━━ PROVIDED DATA

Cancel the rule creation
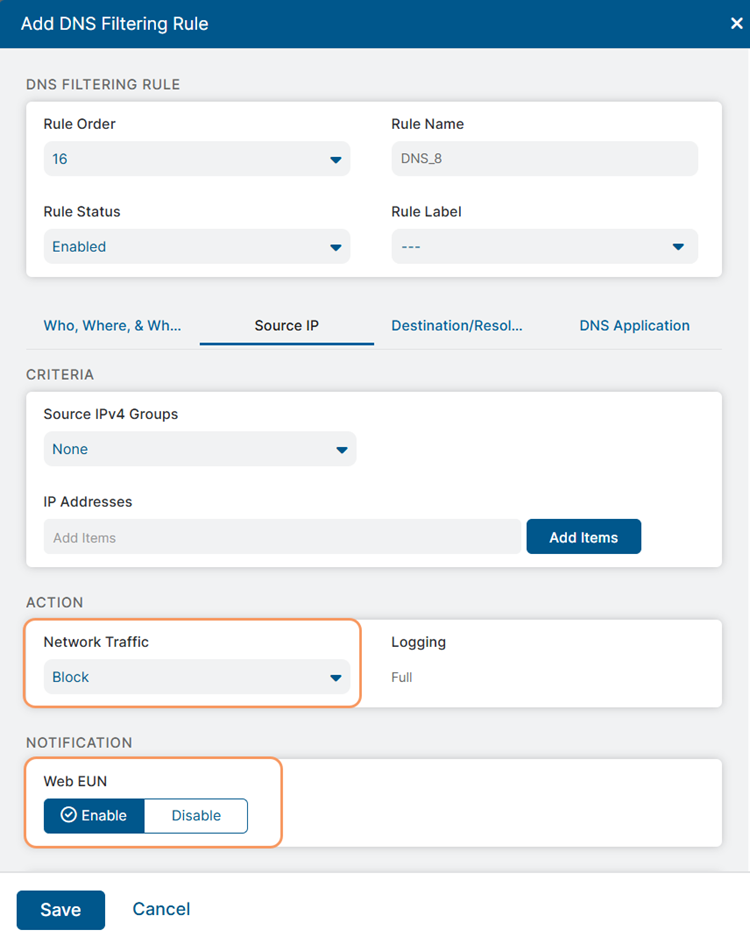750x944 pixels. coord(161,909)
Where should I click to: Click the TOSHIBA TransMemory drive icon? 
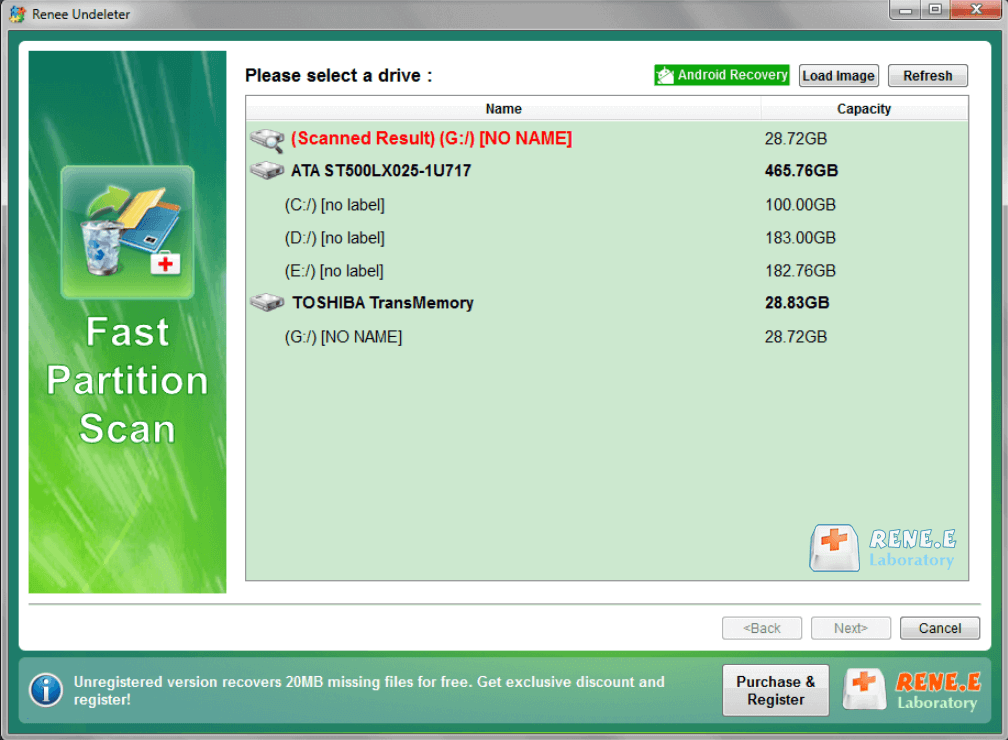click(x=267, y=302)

━━━━
━━ PROVIDED DATA

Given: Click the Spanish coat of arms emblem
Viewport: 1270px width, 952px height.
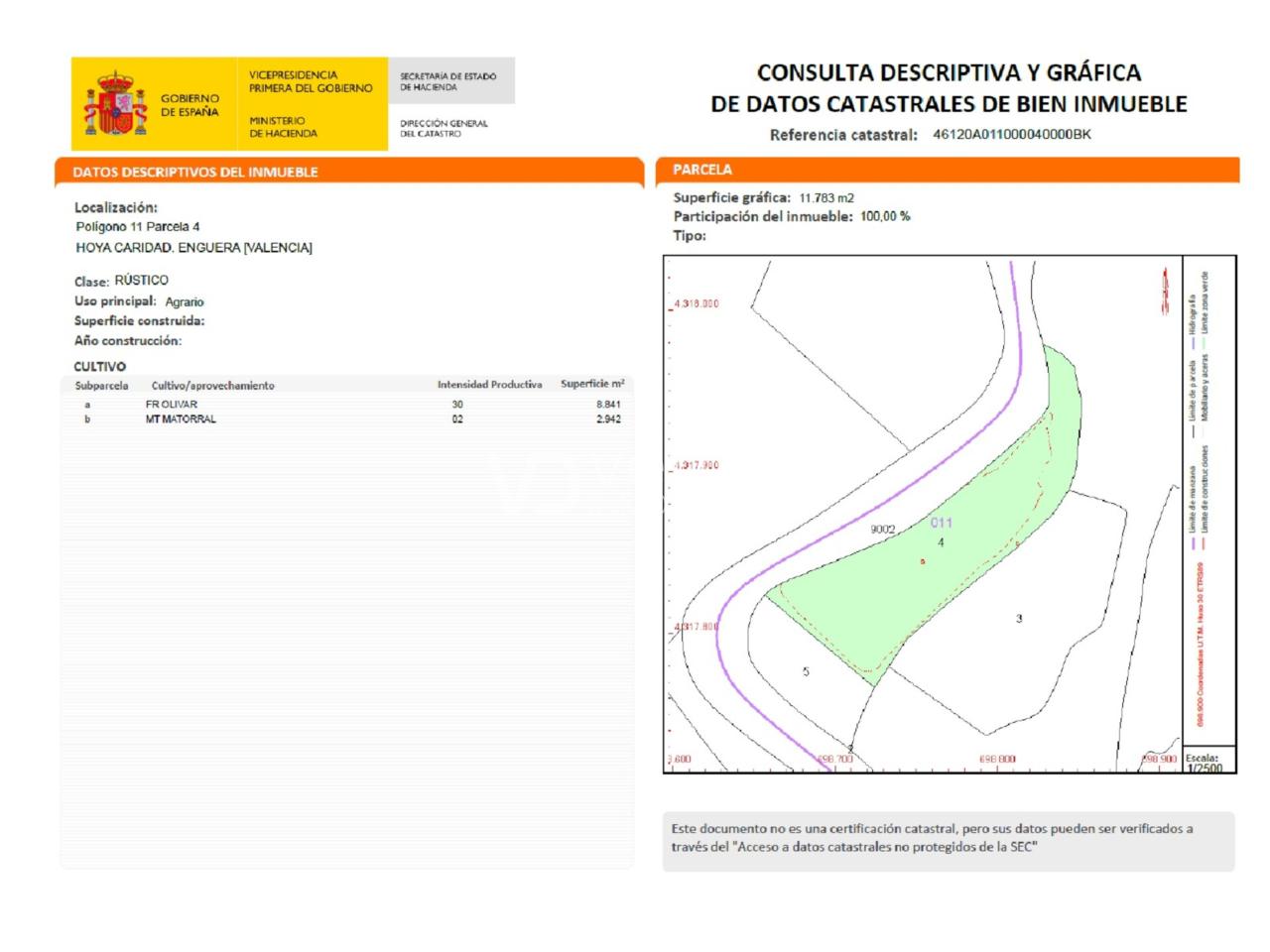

━━━━

# HOW TO COMPLETE THIS TASK
Return the span of lines in the data above that opens at the line with "Given: Click the Spanish coat of arms emblem" and closes at the line with "Viewport: 1270px width, 952px height.", exactly, ends included, nothing else.

# PROBLEM SOLUTION
Given: Click the Spanish coat of arms emblem
Viewport: 1270px width, 952px height.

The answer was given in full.